Carbon nanotubes give artificial muscles a new twist

13 October 2011

Scientists have created an artificial muscle fibre that can twist at high speeds in both directions along its axis while carrying a heavy load. The torsional micromotor, based on spun threads of multiwalled carbon nanotubes, could be used for pumping or mixing fluids in microfluidic lab on-a-chip devices, the researchers suggest, or could be used as a propulsion system for microscopic robots. 

Nanotube yarn artificial muscle
When a current is applied the 'muscle' rotates at 600 rpm

© Science/AAAS
The research team, led by Ray Baughman of the University of Texas at Dallas, spun twisted yarns from a 'forest' of aligned nanotubes, each of which was around 10nm in diameter. In this way the team created helical yarns of around 10Ám in diameter and several centimetres long. When the yarn is placed in an electrolyte with a counter electrode and a current applied, the yarn spins in one direction for multiple revolutions before a limiting rotation results.
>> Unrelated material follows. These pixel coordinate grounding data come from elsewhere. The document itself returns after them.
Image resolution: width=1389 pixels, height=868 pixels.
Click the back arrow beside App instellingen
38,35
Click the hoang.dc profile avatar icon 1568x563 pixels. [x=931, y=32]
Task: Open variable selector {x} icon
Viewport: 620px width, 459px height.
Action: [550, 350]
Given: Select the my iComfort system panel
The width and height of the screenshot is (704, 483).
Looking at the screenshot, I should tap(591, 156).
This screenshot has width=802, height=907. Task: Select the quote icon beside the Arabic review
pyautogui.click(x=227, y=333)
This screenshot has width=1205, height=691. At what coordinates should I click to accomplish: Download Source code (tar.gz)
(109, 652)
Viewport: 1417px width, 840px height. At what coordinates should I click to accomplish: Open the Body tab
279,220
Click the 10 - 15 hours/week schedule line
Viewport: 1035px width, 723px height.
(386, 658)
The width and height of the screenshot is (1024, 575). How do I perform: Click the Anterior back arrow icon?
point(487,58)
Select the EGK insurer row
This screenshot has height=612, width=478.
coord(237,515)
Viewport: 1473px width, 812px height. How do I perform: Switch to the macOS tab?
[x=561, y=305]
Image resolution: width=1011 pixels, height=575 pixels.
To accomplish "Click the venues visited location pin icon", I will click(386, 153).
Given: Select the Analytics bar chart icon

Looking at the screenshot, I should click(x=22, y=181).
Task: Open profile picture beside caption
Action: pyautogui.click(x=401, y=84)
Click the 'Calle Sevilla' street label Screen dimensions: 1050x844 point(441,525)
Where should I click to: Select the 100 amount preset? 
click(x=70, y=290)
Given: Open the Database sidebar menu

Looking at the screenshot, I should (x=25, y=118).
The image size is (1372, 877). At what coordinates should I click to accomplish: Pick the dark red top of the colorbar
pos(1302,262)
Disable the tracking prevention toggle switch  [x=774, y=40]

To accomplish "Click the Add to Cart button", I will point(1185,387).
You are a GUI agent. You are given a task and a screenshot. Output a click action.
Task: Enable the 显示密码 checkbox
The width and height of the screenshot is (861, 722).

The rotation can be reversed by changing the applied voltage. 

'When charge is electrically injected into the nanotube, ions migrate into the nanotube structure to balance the electronic charge,' says Baughman. This ingress of ions causes the yarn's volume to increase, accompanied by a shrinking in its length. This mechanical distortion causes torsional rotation because of the helical structure. 

The team, which included researchers from the universities of Wollongong in Australia, British Colombia in Canada and Hanyang in South Korea, showed that the yarn could be reversibly rotated for more than 40 turns at a speed of nearly 600 revolutions per minute. The yarn was also able to rotate an attached paddle, weighing 2000 times more than the yarn itself. 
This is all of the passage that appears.